Exercise objective — Below are some records. Reproduce them exactly from their first line through the line with "This screenshot has width=820, height=370.", inclusive.

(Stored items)
|---|
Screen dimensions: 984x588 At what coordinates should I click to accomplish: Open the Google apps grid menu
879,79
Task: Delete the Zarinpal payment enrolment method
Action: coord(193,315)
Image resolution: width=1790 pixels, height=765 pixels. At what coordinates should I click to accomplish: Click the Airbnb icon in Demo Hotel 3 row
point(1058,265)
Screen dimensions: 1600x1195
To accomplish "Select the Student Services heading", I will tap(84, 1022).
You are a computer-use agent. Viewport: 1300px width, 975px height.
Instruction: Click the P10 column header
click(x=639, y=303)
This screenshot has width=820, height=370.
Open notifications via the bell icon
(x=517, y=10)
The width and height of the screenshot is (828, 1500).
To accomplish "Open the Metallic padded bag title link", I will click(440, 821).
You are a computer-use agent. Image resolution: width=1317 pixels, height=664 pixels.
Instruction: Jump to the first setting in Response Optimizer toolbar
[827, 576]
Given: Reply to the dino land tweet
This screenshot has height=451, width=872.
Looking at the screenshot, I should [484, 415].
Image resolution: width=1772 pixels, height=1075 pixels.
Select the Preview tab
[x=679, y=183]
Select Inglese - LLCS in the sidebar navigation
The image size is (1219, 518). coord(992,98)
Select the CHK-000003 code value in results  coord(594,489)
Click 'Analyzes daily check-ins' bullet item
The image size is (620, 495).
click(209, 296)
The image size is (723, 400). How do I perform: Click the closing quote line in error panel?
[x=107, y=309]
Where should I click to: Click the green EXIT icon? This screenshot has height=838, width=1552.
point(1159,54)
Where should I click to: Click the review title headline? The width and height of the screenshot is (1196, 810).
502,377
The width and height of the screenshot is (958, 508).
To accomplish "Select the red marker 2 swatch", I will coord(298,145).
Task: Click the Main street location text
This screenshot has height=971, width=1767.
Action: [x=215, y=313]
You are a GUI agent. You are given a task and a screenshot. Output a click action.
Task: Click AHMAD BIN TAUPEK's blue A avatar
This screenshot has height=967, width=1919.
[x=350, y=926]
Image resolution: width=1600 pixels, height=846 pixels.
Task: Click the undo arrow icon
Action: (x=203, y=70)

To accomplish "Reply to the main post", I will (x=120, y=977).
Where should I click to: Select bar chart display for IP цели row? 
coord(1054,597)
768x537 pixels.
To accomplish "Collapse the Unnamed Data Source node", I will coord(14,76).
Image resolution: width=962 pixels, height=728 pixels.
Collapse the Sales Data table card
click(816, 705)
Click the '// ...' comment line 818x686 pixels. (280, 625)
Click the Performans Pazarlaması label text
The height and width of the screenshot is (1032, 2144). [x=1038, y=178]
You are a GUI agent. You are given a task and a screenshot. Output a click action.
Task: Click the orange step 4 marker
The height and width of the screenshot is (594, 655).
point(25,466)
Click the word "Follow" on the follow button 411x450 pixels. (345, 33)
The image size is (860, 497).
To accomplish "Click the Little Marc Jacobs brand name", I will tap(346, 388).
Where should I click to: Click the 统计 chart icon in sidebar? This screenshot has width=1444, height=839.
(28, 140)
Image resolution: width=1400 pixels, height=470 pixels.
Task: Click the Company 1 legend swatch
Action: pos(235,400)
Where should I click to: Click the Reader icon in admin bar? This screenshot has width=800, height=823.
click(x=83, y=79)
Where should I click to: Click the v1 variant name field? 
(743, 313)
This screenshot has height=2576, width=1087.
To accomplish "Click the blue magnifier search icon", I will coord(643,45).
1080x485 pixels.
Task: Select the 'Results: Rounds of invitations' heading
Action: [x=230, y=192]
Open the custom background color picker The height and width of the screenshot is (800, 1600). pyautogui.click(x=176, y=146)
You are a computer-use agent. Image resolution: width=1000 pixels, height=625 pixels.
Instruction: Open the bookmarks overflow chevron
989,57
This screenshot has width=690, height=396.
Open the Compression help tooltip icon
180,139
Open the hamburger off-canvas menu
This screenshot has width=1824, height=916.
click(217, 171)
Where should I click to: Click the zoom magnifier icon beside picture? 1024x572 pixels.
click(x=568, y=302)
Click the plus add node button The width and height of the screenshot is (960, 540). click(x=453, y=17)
|---|
Solution for this task —
Screen dimensions: 984x588 At what coordinates should I click to accomplish: Open the Google apps grid menu
879,79
Task: Delete the Zarinpal payment enrolment method
Action: coord(193,315)
Image resolution: width=1790 pixels, height=765 pixels. At what coordinates should I click to accomplish: Click the Airbnb icon in Demo Hotel 3 row
point(1058,265)
Screen dimensions: 1600x1195
To accomplish "Select the Student Services heading", I will tap(84, 1022).
You are a computer-use agent. Viewport: 1300px width, 975px height.
Instruction: Click the P10 column header
click(x=639, y=303)
This screenshot has width=820, height=370.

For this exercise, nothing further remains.